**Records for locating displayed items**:
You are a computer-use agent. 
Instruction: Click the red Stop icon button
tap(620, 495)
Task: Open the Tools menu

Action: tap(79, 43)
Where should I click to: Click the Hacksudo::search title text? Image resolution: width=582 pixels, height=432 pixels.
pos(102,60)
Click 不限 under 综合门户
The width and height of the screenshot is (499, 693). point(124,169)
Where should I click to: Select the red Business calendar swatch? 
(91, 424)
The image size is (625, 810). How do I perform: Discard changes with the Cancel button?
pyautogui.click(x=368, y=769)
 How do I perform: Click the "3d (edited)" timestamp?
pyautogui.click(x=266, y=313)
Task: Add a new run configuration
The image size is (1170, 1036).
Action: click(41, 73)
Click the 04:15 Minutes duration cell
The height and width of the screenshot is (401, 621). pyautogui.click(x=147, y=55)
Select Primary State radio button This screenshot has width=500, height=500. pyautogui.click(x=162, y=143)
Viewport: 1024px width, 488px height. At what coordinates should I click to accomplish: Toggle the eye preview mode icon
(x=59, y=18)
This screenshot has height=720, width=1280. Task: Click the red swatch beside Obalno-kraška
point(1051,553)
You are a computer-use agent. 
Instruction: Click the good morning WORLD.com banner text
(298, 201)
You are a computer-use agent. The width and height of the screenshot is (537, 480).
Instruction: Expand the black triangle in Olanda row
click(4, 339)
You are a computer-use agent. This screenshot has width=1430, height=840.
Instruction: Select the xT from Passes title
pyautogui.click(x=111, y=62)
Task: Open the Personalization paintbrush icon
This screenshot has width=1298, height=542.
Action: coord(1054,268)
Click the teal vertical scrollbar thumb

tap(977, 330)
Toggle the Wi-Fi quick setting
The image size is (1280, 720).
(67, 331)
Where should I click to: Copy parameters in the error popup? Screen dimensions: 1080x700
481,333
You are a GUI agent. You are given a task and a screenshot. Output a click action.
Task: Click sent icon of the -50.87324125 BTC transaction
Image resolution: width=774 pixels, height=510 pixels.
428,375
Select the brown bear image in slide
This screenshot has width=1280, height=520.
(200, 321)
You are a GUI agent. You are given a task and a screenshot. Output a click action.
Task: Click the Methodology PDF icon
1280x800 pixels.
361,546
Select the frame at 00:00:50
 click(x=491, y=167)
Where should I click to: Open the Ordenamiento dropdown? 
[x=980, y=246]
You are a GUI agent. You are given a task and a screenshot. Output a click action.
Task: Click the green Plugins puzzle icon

**THE PROBLEM**:
Arrange the rows as a two-column CSV with the header columns "text" and "answer", giving each row's text and its answer in one quoted field apiece with line breaks replaced by spaces. Begin at the line that has "Select Primary State" and stop after the line that has "click(4, 339)".

**ANSWER FOR THE TASK**:
text,answer
"Select Primary State radio button This screenshot has width=500, height=500.","pyautogui.click(x=162, y=143)"
"Viewport: 1024px width, 488px height. At what coordinates should I click to accomplish: Toggle the eye preview mode icon","(x=59, y=18)"
"This screenshot has height=720, width=1280. Task: Click the red swatch beside Obalno-kraška","point(1051,553)"
"You are a computer-use agent. Instruction: Click the good morning WORLD.com banner text","(298, 201)"
"You are a computer-use agent. The width and height of the screenshot is (537, 480). Instruction: Expand the black triangle in Olanda row","click(4, 339)"